> What you are asked to do
Would you retype the lines from the one that holds "Where should I" to the final line of the entries below, both ends included and exactly as written, but without pictures?

[Records from a data source]
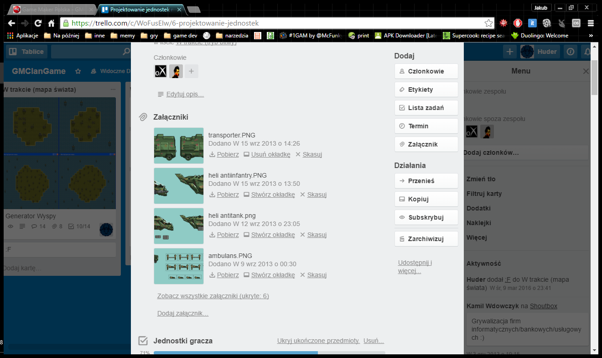Screen dimensions: 602x358
Task: Bookmark this page with the star icon
Action: coord(488,23)
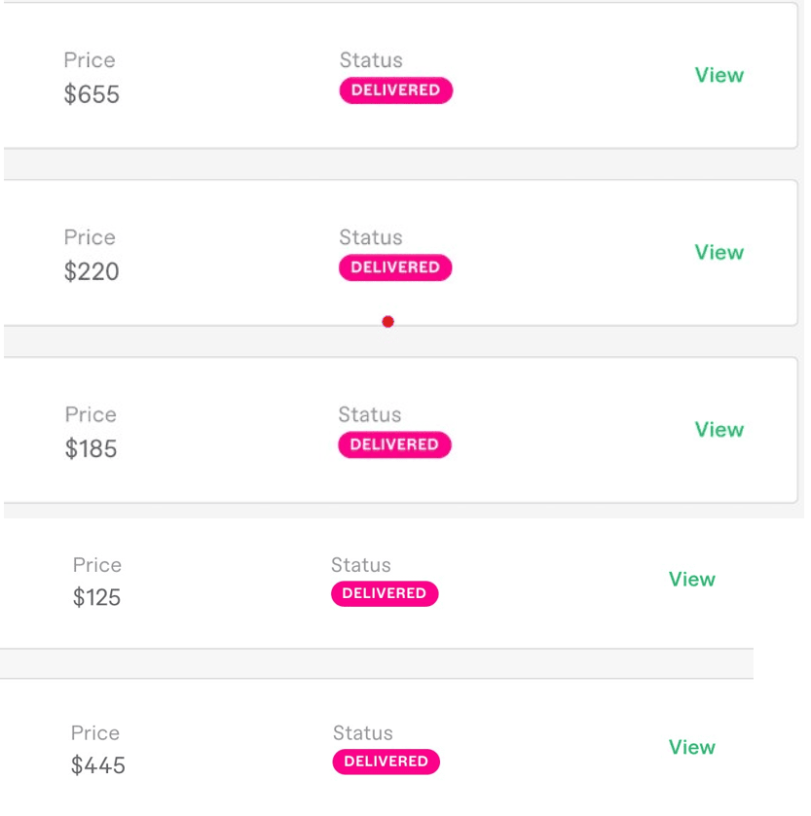The image size is (811, 816).
Task: Click the Price label above $655
Action: tap(90, 60)
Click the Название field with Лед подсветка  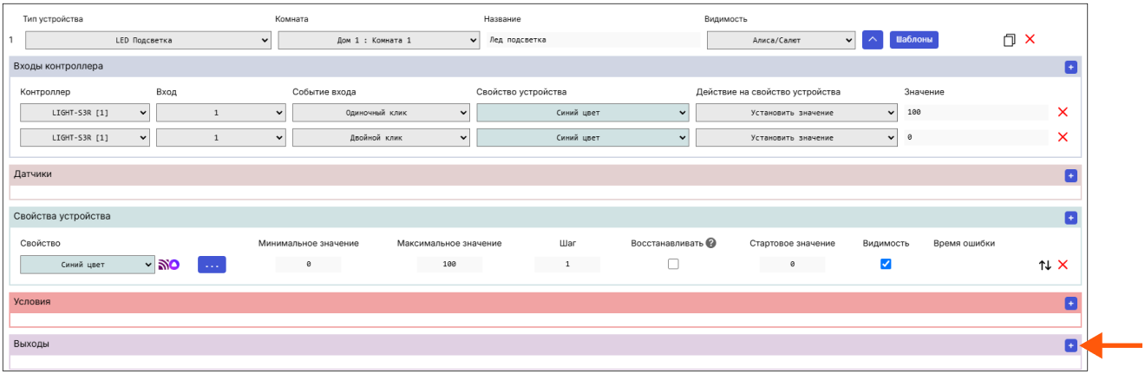(592, 40)
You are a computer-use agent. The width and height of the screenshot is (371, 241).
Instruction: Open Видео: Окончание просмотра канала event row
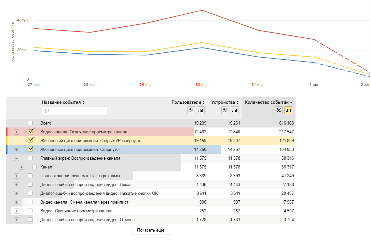tap(76, 211)
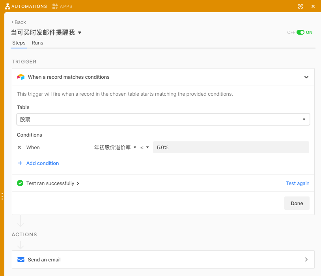Screen dimensions: 321x276
Task: Click the record trigger icon beside the trigger name
Action: click(21, 77)
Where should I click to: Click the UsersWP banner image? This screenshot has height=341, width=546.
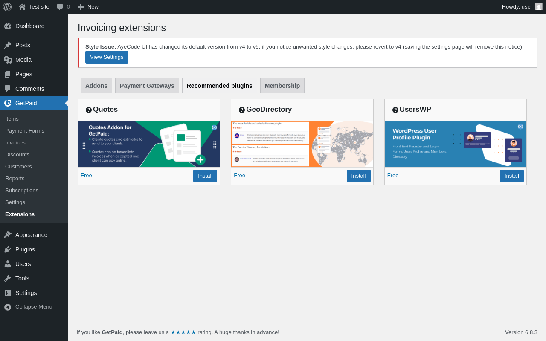pos(455,144)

> Answer to the exercise
Where should I click to: Click the UsersWP banner image? This screenshot has height=341, width=546.
pos(455,144)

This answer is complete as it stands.